Par contre pour vos allégations sur la valeur fixe des pipes, je proteste: je me souviens d’un été, au coin de Ste-Cath et de la Main, c’était en ‘98. Y’avait comme une grande vente de trottoir, les vendeuse faisaient la criée: « Sucer, pas cher, sucer, pas cher. » C’était mon premier été de nightlife et c’était i-nou-bli-a-ble. Remarquez, peut-être qu’elles faisaient de la fausse représentation.
Posted 26 avr 2007 at 21:00 ¶Savoureux !
Posted 27 avr 2007 at 1:49 ¶Charmante la petite référence à Barbe-Bleue.
Je me rends compte de mon âge en lisant Gernobyl. Mon premier appartement sur le Plateau (enfin, Papineau, en face du Parc) était un 12 pièces en rez-de-chaussée et il se louait… 250$ par mois! Et on trouvait ça cher… Ma petite enfance elle s’est jouée sur la rue Chambord près de Rachel et ma famille était pauvre. Le monde et les temps changent…

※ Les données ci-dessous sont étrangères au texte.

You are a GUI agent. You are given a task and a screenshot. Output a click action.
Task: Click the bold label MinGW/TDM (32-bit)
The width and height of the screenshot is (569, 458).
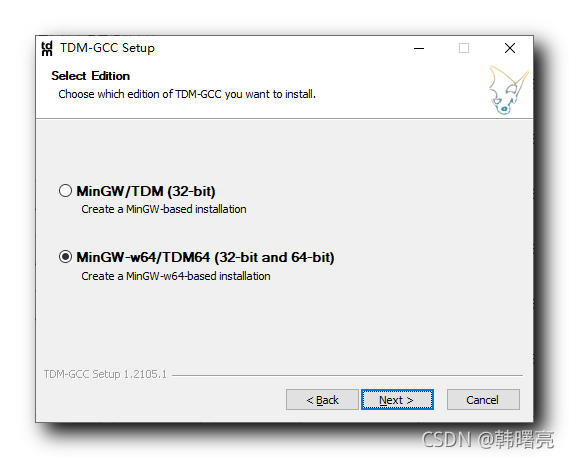pyautogui.click(x=146, y=191)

Pour ce qui est de la vie de quartier, après 25 ans du petit village en haut de la Côte-des-Neiges, me voici dans un Hochelaga-Maisonneuve qui me séduit par son étonnant métissage, sa réalité oscillant merveilleusement entre le glauque et le sublime et la gentillesse spontanée et désintéressée de ses habitants de tous les âges. Je crois que mon nouvel exil sera fécond. Tu me donnes le goût d’en parler.
Merci encore…
Posted 27 avr 2007 at 8:03 ¶Quelle acuité dans le regard et dans les mots! J’ai bien vu les rues dont il est question comme si j’y flanais tranquillement en observant sa faune. Mais je sais aussi que, comme je ne suis que de passage sur ce bout de monde, jamais je ne pourrais avoir une telle intimité avec ces protagoniste.
Et ce billet donne envie d’être bien chez-soi et d’aimer, véritablement, un bout de trottoir qui serait presque à moi.

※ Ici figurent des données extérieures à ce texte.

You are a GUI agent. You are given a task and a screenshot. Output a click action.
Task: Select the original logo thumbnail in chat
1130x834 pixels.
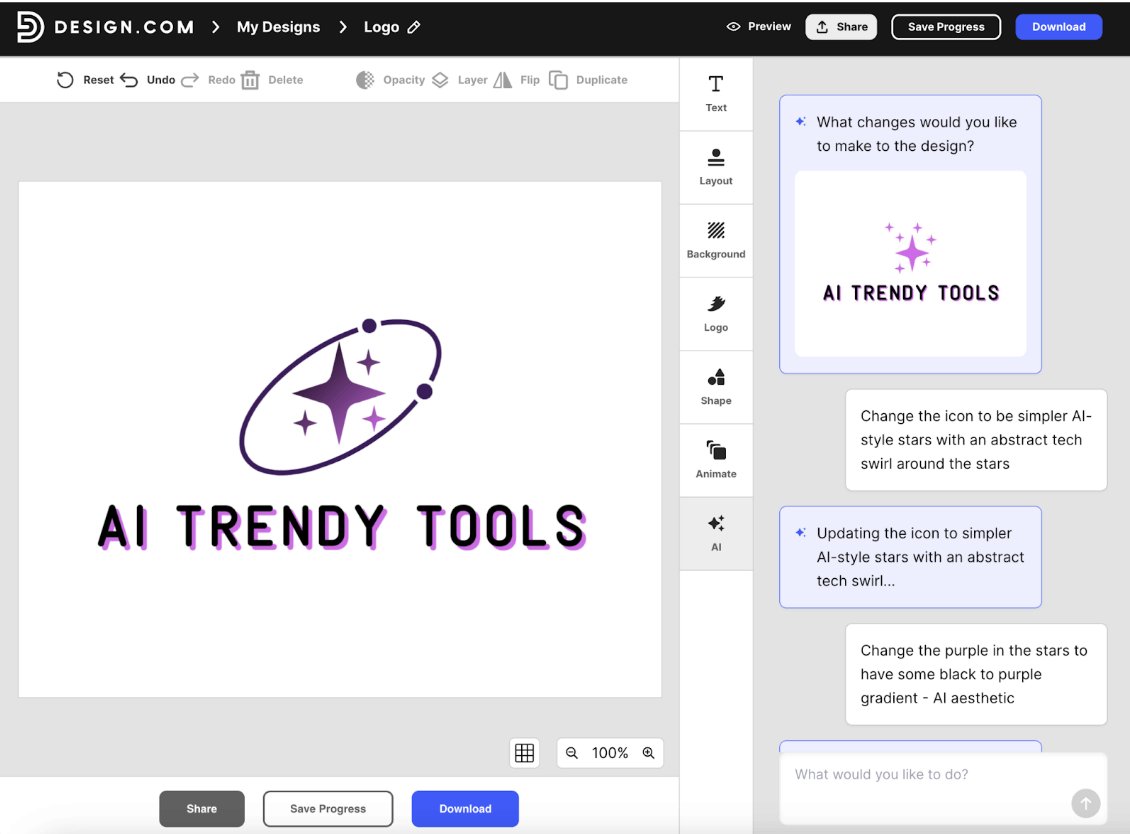(910, 263)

Posted 27 avr 2007 at 9:49 ¶Ouff, ça n’a pas pris 15 minutes pour ecrire celui la;) Et tellement vrai, en le lisant, j’ai vus plein de photos qu’il y avait dans ma ptite tete. Merci. j’ai adoré.

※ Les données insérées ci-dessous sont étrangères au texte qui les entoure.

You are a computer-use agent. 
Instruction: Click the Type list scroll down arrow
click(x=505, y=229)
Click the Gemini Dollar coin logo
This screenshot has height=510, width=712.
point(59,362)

Posted 27 avr 2007 at 11:02 ¶T’es géniale! Mais là, on comprend où tu les prends toutes tes histoires: Avoue que tu te les fais raconter par quelqu’un qui habite à Laval…
Posted 27 avr 2007 at 12:44 ¶Patrick, Steve fournit Laval aussi?! J’aurais pas cru qu’il était si vaillant…
Posted 27 avr 2007 at 13:00 ¶Pas encore mais ses filles Laval parzemple…
Posted 27 avr 2007 at 17:59 ¶Sacré Steeeeve! Et que dire de Kévuuuun?
Merci pour ces magnifiques portraits de cette faune petite-mafieuse de quartier si bien décrite. Bizarre, mais j’ai la forte impression que les jeans si serrés de Steeeve sont délavés à l’acide. Me trompe-je?
Posted 28 avr 2007 at 9:54 ¶J’observerai la rue St-Hubert même si c’est moins excitant que « St-Mike » où j’ai vécu 2 ans, ou encore Côte-des-Neiges.
C’est tellement plus intéressant quand dans ton bloc t’as au moins un junkie gêné, une famille de type « déshéritée » et 2 types de 35 ans qui se cachent pour vivre leur homosexualité…..je recommande Côte-des-Neiges à tous!
Posted 29 avr 2007 at 14:37 ¶Bonjour Blonde!
Posted 07 mai 2007 at 12:52 ¶Je me marre bien en lisant tes chroniques. ça me donne des fois le goût de fuir québec city pour aller voir dans la grande métropole ce qu’il y a pour moi… Peut-être un jour!
Au moins cet été je déménage pignon sur rue (ou presque) sur st-jean, le mini plateau à ce qu’on dit des fois (est-ce que la comparaison tiens? je n’en suis pas sûre!). Peut-être aurais-je moi aussi mon steeeve à observer, qui sait?
Wow! Moi qui croyais être le seul à avoir des voisins aux activités hors du commun!
J’ai également le privilège de résider dans le Centre-Sud, et plus particulièrement d’avoir comme voisin au commerce semblable à celui d’«Ostie». Comme tout bon voisin de palier, il nous arrive assez régulièrement d’avoir certaines gentes dames qui par erreur sonnent à notre porte pour demander «Chose» (sûrement un collègue d’Ostie).
Mais tout compte fait, ça met un peu de piquant dans notre quotidien!